Casi termina noviembre y el portal existencial de la celebración de los muertos da paso a los vientos fríos del norte. Alcanzamos casi así la máxima inclinación de 23 grados 27 minutos del plano ecuatorial de nuestro pequeño gran planeta movimiento que aleja y esconde gran parte de su hemisferio norte, en el que vivimos, a la luz y el calor del sol.

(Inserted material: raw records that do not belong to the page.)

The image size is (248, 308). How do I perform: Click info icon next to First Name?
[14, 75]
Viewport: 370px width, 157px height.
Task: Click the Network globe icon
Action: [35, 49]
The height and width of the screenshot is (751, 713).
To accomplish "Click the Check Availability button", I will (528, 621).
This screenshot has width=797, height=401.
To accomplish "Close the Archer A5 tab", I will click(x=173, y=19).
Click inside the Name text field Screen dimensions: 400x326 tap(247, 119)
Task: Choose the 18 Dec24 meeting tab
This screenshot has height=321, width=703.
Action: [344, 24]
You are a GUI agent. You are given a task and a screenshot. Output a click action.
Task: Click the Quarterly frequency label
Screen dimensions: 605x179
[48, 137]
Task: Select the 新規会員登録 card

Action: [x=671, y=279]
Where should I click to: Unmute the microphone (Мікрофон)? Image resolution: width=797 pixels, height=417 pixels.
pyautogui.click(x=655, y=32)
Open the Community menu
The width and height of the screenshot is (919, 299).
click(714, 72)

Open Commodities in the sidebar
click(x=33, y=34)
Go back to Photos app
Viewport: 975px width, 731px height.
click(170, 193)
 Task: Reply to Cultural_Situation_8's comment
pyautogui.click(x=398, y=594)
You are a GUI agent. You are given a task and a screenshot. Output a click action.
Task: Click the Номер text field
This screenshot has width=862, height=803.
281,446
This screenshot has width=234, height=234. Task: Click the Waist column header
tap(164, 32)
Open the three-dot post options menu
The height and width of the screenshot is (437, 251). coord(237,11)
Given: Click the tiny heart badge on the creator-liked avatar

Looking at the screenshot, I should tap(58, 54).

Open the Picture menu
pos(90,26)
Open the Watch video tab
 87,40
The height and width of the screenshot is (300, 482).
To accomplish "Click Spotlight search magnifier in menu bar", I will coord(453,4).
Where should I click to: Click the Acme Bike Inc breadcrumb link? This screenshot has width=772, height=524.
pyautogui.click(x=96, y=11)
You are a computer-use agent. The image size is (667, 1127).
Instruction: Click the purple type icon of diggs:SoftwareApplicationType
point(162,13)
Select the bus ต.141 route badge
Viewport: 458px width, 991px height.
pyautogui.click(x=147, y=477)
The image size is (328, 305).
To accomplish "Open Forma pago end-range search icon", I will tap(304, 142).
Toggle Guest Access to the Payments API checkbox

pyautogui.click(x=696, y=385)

Me recuerda de los juegos que de niños gozábamos, y reitero niños pues las niñas no jugaban con trompos. El zarpazo a tierra y el vertiginoso girar del trompo de madera de guayabo, la más dura e impenetrable, asemejando la rotación de nuestra Madre Tierra. Y así como el juguete aumentaba sus grados de inclinación al perder fuerza su girar, así nuestra Madre Tierra se inclina y se inclinará más al cabo de los éons hasta algún día detenerse. No es por eso que esté más cerca esta catástrofe pues hablamos de miles de millones años y para entonces nuestro paso por el mundo será tan solo una memoria en el cerebro de algún dios, como dioses somos todos y recordamos lo que en la mente es sólo un pensar distante y momentáneo; la memoria tal vez de otro planeta lejano que una vez tuvo seres que en su insensatez, mezquindad, ignorancia y desmedida ambición se extinguieron lenta, inexorablemente.
Arq. Eduardo Bistráin
PD Redistribución permitida.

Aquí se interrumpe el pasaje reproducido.